Requirement » Swap each "computer-use agent" in the records below for "screen assistant", then write out all the records again with nothing else changed.

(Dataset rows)
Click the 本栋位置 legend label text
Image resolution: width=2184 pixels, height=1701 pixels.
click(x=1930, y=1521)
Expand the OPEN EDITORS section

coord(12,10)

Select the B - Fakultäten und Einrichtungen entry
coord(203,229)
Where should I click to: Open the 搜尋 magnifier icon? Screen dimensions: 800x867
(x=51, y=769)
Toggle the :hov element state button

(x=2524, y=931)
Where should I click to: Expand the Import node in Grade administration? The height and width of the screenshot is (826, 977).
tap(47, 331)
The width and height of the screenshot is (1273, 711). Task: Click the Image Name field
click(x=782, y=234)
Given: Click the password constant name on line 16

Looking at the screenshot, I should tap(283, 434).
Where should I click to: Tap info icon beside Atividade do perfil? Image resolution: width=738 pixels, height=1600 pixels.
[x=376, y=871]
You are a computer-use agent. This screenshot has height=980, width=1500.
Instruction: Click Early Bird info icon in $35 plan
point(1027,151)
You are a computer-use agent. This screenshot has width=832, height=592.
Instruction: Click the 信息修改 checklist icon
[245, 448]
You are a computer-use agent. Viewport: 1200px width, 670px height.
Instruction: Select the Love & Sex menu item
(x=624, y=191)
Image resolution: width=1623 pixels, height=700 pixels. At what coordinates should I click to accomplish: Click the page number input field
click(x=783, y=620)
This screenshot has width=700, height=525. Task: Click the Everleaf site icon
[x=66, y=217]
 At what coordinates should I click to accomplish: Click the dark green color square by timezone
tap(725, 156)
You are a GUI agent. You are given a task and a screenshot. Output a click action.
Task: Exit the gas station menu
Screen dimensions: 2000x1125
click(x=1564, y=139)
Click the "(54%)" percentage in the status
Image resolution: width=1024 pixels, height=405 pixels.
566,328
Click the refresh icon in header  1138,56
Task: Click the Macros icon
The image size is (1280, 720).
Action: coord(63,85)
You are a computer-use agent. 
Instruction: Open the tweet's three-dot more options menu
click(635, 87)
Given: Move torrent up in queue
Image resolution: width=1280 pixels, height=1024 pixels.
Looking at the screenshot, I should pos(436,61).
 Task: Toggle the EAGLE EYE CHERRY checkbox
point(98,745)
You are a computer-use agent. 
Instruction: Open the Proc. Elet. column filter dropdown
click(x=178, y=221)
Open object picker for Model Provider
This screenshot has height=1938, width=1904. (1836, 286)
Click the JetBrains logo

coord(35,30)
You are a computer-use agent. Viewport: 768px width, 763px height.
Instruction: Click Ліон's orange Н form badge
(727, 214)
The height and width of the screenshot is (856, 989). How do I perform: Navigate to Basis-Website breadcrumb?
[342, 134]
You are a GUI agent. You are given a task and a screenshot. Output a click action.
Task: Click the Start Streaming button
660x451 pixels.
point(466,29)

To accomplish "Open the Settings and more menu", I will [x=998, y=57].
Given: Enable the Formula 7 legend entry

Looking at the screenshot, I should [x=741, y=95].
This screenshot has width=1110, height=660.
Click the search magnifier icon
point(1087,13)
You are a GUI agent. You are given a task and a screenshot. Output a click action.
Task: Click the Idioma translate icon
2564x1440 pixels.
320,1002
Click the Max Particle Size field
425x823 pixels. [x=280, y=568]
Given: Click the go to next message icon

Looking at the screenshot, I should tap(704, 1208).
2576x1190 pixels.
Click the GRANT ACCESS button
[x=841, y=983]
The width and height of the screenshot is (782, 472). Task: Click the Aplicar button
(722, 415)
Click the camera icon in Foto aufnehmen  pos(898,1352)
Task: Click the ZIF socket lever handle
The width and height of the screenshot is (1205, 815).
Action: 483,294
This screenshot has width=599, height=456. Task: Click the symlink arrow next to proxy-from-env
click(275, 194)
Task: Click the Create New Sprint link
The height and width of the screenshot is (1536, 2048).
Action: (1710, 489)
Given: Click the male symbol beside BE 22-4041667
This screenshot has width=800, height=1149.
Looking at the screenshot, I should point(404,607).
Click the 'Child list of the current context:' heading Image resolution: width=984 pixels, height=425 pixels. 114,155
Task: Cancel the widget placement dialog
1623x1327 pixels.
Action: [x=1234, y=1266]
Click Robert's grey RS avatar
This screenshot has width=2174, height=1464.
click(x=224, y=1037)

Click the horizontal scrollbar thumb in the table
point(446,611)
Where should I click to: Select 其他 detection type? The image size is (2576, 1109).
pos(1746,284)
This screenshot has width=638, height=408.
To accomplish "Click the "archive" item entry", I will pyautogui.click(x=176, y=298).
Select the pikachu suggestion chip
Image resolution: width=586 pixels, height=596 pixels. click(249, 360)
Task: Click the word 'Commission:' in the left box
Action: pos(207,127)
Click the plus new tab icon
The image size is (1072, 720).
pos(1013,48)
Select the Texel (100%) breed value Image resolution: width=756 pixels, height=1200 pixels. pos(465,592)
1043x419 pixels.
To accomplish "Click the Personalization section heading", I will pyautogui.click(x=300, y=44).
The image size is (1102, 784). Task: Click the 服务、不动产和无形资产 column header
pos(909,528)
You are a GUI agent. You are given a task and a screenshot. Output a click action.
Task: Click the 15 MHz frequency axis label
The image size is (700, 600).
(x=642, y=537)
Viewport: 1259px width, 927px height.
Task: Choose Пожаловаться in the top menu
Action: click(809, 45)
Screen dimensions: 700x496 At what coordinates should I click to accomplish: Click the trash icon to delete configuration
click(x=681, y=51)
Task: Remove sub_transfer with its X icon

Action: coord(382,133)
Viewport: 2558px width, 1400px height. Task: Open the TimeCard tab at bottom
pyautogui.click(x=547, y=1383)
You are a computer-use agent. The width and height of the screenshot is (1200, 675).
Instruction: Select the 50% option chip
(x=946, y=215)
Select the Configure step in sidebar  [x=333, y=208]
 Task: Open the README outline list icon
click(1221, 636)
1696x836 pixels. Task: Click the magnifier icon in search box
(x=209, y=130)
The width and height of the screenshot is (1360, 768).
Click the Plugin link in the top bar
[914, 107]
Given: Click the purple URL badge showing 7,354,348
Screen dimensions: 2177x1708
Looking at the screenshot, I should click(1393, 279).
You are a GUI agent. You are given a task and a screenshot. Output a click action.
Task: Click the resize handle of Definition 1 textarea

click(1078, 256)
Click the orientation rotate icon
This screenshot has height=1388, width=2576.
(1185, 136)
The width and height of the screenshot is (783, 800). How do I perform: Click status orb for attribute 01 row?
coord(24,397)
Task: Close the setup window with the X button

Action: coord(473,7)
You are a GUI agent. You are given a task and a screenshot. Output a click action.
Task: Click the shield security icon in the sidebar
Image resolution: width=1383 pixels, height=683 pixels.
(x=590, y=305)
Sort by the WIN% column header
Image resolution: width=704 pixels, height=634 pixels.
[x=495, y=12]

Solution for this problem »
Click the 本栋位置 legend label text
Image resolution: width=2184 pixels, height=1701 pixels.
click(x=1930, y=1521)
Expand the OPEN EDITORS section

coord(12,10)

Select the B - Fakultäten und Einrichtungen entry
coord(203,229)
Where should I click to: Open the 搜尋 magnifier icon? Screen dimensions: 800x867
(x=51, y=769)
Toggle the :hov element state button

(x=2524, y=931)
Where should I click to: Expand the Import node in Grade administration? The height and width of the screenshot is (826, 977).
tap(47, 331)
The width and height of the screenshot is (1273, 711). Task: Click the Image Name field
click(x=782, y=234)
Given: Click the password constant name on line 16

Looking at the screenshot, I should tap(283, 434).
Where should I click to: Tap info icon beside Atividade do perfil? Image resolution: width=738 pixels, height=1600 pixels.
[x=376, y=871]
You are a screen assistant. This screenshot has height=980, width=1500.
Instruction: Click Early Bird info icon in $35 plan
point(1027,151)
You are a screen assistant. This screenshot has width=832, height=592.
Instruction: Click the 信息修改 checklist icon
[245, 448]
You are a screen assistant. Viewport: 1200px width, 670px height.
Instruction: Select the Love & Sex menu item
(x=624, y=191)
Image resolution: width=1623 pixels, height=700 pixels. At what coordinates should I click to accomplish: Click the page number input field
click(x=783, y=620)
This screenshot has width=700, height=525. Task: Click the Everleaf site icon
[x=66, y=217]
 At what coordinates should I click to accomplish: Click the dark green color square by timezone
tap(725, 156)
You are a GUI agent. You are given a task and a screenshot. Output a click action.
Task: Exit the gas station menu
Screen dimensions: 2000x1125
click(x=1564, y=139)
Click the "(54%)" percentage in the status
Image resolution: width=1024 pixels, height=405 pixels.
566,328
Click the refresh icon in header  1138,56
Task: Click the Macros icon
The image size is (1280, 720).
Action: coord(63,85)
You are a screen assistant. 
Instruction: Open the tweet's three-dot more options menu
click(635, 87)
Given: Move torrent up in queue
Image resolution: width=1280 pixels, height=1024 pixels.
Looking at the screenshot, I should pos(436,61).
 Task: Toggle the EAGLE EYE CHERRY checkbox
point(98,745)
You are a screen assistant. 
Instruction: Open the Proc. Elet. column filter dropdown
click(x=178, y=221)
Open object picker for Model Provider
This screenshot has height=1938, width=1904. (1836, 286)
Click the JetBrains logo

coord(35,30)
You are a screen assistant. Viewport: 768px width, 763px height.
Instruction: Click Ліон's orange Н form badge
(727, 214)
The height and width of the screenshot is (856, 989). How do I perform: Navigate to Basis-Website breadcrumb?
[342, 134]
You are a GUI agent. You are given a task and a screenshot. Output a click action.
Task: Click the Start Streaming button
660x451 pixels.
point(466,29)

To accomplish "Open the Settings and more menu", I will [x=998, y=57].
Given: Enable the Formula 7 legend entry

Looking at the screenshot, I should [x=741, y=95].
This screenshot has width=1110, height=660.
Click the search magnifier icon
point(1087,13)
You are a GUI agent. You are given a task and a screenshot. Output a click action.
Task: Click the Idioma translate icon
2564x1440 pixels.
320,1002
Click the Max Particle Size field
425x823 pixels. [x=280, y=568]
Given: Click the go to next message icon

Looking at the screenshot, I should tap(704, 1208).
2576x1190 pixels.
Click the GRANT ACCESS button
[x=841, y=983]
The width and height of the screenshot is (782, 472). Task: Click the Aplicar button
(722, 415)
Click the camera icon in Foto aufnehmen  pos(898,1352)
Task: Click the ZIF socket lever handle
The width and height of the screenshot is (1205, 815).
Action: 483,294
This screenshot has width=599, height=456. Task: Click the symlink arrow next to proxy-from-env
click(275, 194)
Task: Click the Create New Sprint link
The height and width of the screenshot is (1536, 2048).
Action: (1710, 489)
Given: Click the male symbol beside BE 22-4041667
This screenshot has width=800, height=1149.
Looking at the screenshot, I should point(404,607).
Click the 'Child list of the current context:' heading Image resolution: width=984 pixels, height=425 pixels. 114,155
Task: Cancel the widget placement dialog
1623x1327 pixels.
Action: [x=1234, y=1266]
Click Robert's grey RS avatar
This screenshot has width=2174, height=1464.
click(x=224, y=1037)

Click the horizontal scrollbar thumb in the table
point(446,611)
Where should I click to: Select 其他 detection type? The image size is (2576, 1109).
pos(1746,284)
This screenshot has width=638, height=408.
To accomplish "Click the "archive" item entry", I will pyautogui.click(x=176, y=298).
Select the pikachu suggestion chip
Image resolution: width=586 pixels, height=596 pixels. click(249, 360)
Task: Click the word 'Commission:' in the left box
Action: pos(207,127)
Click the plus new tab icon
The image size is (1072, 720).
pos(1013,48)
Select the Texel (100%) breed value Image resolution: width=756 pixels, height=1200 pixels. pos(465,592)
1043x419 pixels.
To accomplish "Click the Personalization section heading", I will pyautogui.click(x=300, y=44).
The image size is (1102, 784). Task: Click the 服务、不动产和无形资产 column header
pos(909,528)
You are a GUI agent. You are given a task and a screenshot. Output a click action.
Task: Click the 15 MHz frequency axis label
The image size is (700, 600).
(x=642, y=537)
Viewport: 1259px width, 927px height.
Task: Choose Пожаловаться in the top menu
Action: click(809, 45)
Screen dimensions: 700x496 At what coordinates should I click to accomplish: Click the trash icon to delete configuration
click(x=681, y=51)
Task: Remove sub_transfer with its X icon

Action: coord(382,133)
Viewport: 2558px width, 1400px height. Task: Open the TimeCard tab at bottom
pyautogui.click(x=547, y=1383)
You are a screen assistant. The width and height of the screenshot is (1200, 675).
Instruction: Select the 50% option chip
(x=946, y=215)
Select the Configure step in sidebar  [x=333, y=208]
 Task: Open the README outline list icon
click(1221, 636)
1696x836 pixels. Task: Click the magnifier icon in search box
(x=209, y=130)
The width and height of the screenshot is (1360, 768).
Click the Plugin link in the top bar
[914, 107]
Given: Click the purple URL badge showing 7,354,348
Screen dimensions: 2177x1708
Looking at the screenshot, I should click(1393, 279).
You are a GUI agent. You are given a task and a screenshot. Output a click action.
Task: Click the resize handle of Definition 1 textarea

click(1078, 256)
Click the orientation rotate icon
This screenshot has height=1388, width=2576.
(1185, 136)
The width and height of the screenshot is (783, 800). How do I perform: Click status orb for attribute 01 row?
coord(24,397)
Task: Close the setup window with the X button

Action: coord(473,7)
You are a GUI agent. You are given a task and a screenshot. Output a click action.
Task: Click the shield security icon in the sidebar
Image resolution: width=1383 pixels, height=683 pixels.
(x=590, y=305)
Sort by the WIN% column header
Image resolution: width=704 pixels, height=634 pixels.
[x=495, y=12]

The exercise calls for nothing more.